(Given instruction)
Copy out every one of the records below word for word, omitting the pictures.

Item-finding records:
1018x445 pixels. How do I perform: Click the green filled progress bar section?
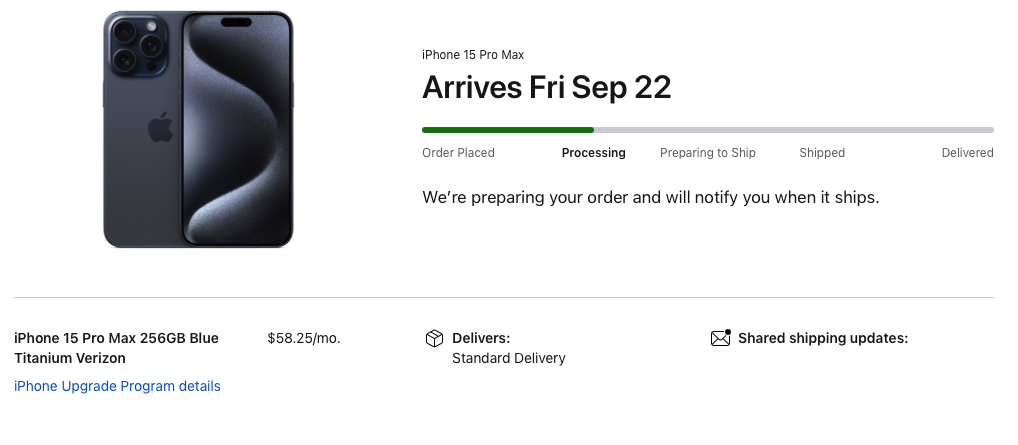pyautogui.click(x=507, y=130)
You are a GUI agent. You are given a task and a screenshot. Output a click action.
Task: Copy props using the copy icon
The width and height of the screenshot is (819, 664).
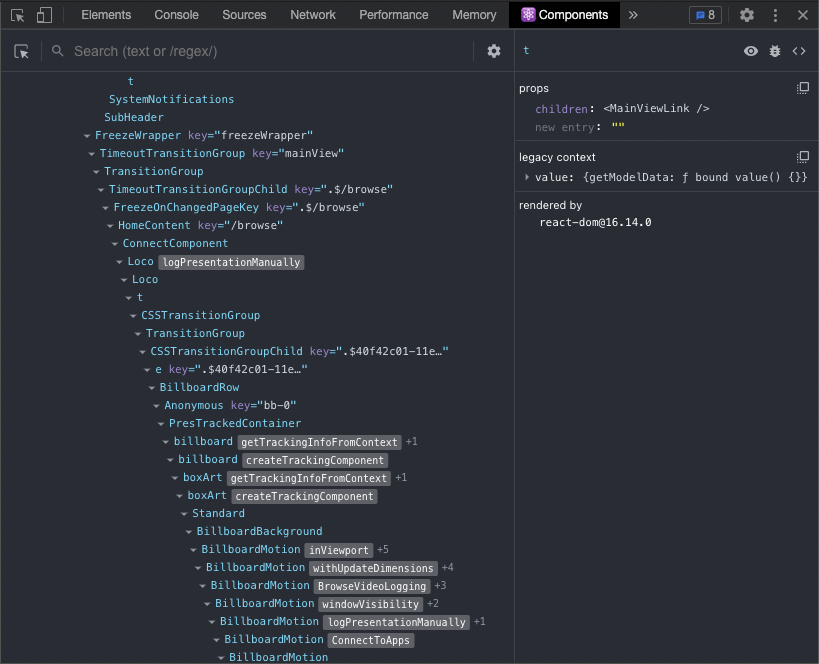tap(803, 87)
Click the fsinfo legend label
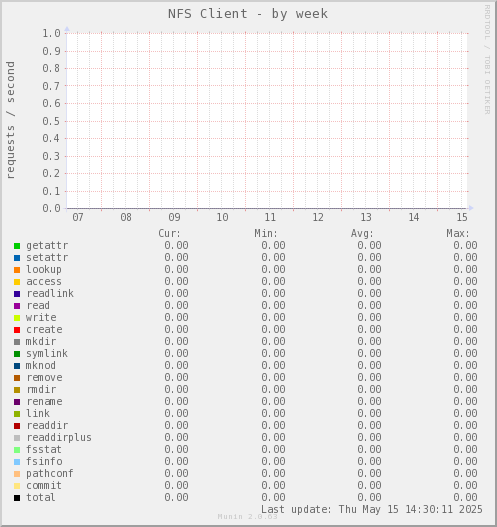Screen dimensions: 497x527 coord(44,461)
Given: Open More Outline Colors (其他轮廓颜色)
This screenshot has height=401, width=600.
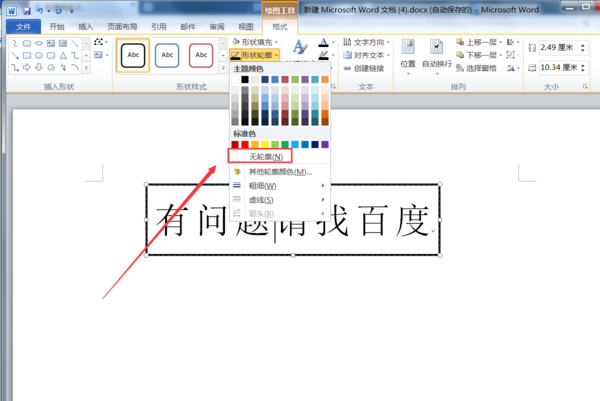Looking at the screenshot, I should 279,172.
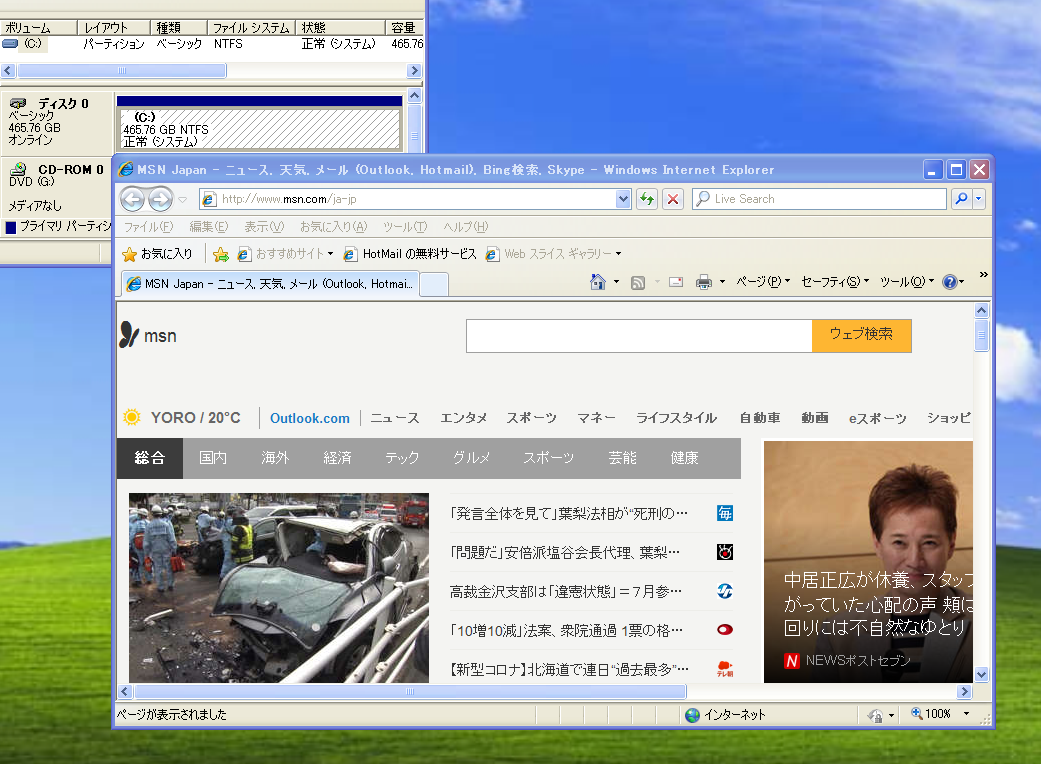Click the Live Search magnifier button

point(960,199)
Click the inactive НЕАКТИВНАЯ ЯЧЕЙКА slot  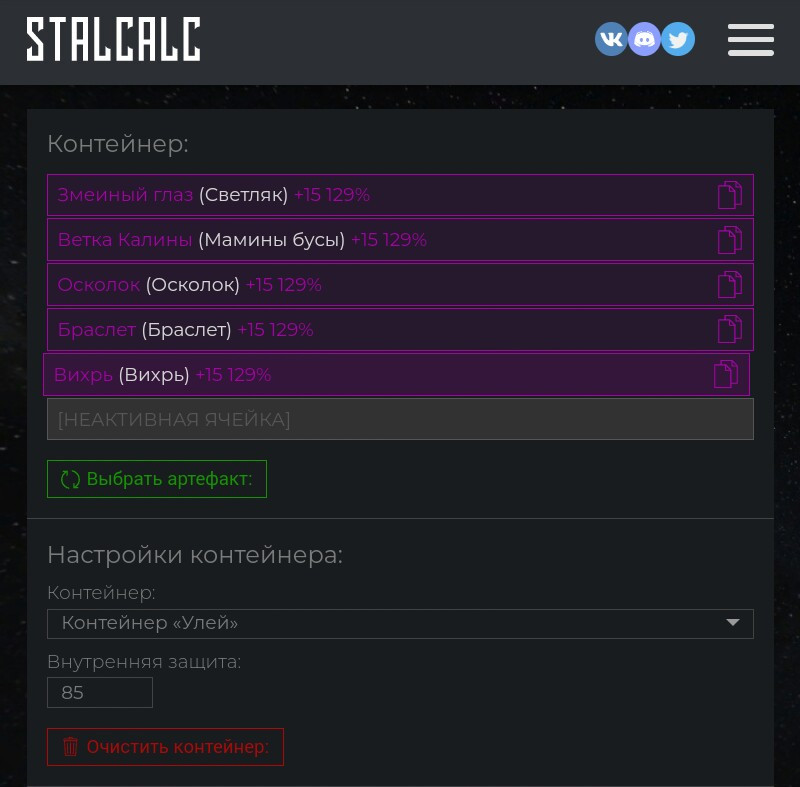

(Written solution)
1018x445 pixels. How do I perform: Click the green filled progress bar section?
pyautogui.click(x=507, y=130)
You are a GUI agent. You are given a task and a screenshot. Output a click action.
Task: Copy props using the copy icon
The width and height of the screenshot is (819, 664).
tap(803, 87)
Click the fsinfo legend label
Screen dimensions: 497x527 coord(44,461)
Given: Open More Outline Colors (其他轮廓颜色)
This screenshot has height=401, width=600.
Looking at the screenshot, I should 279,172.
Click the Live Search magnifier button

point(960,199)
Click the inactive НЕАКТИВНАЯ ЯЧЕЙКА slot  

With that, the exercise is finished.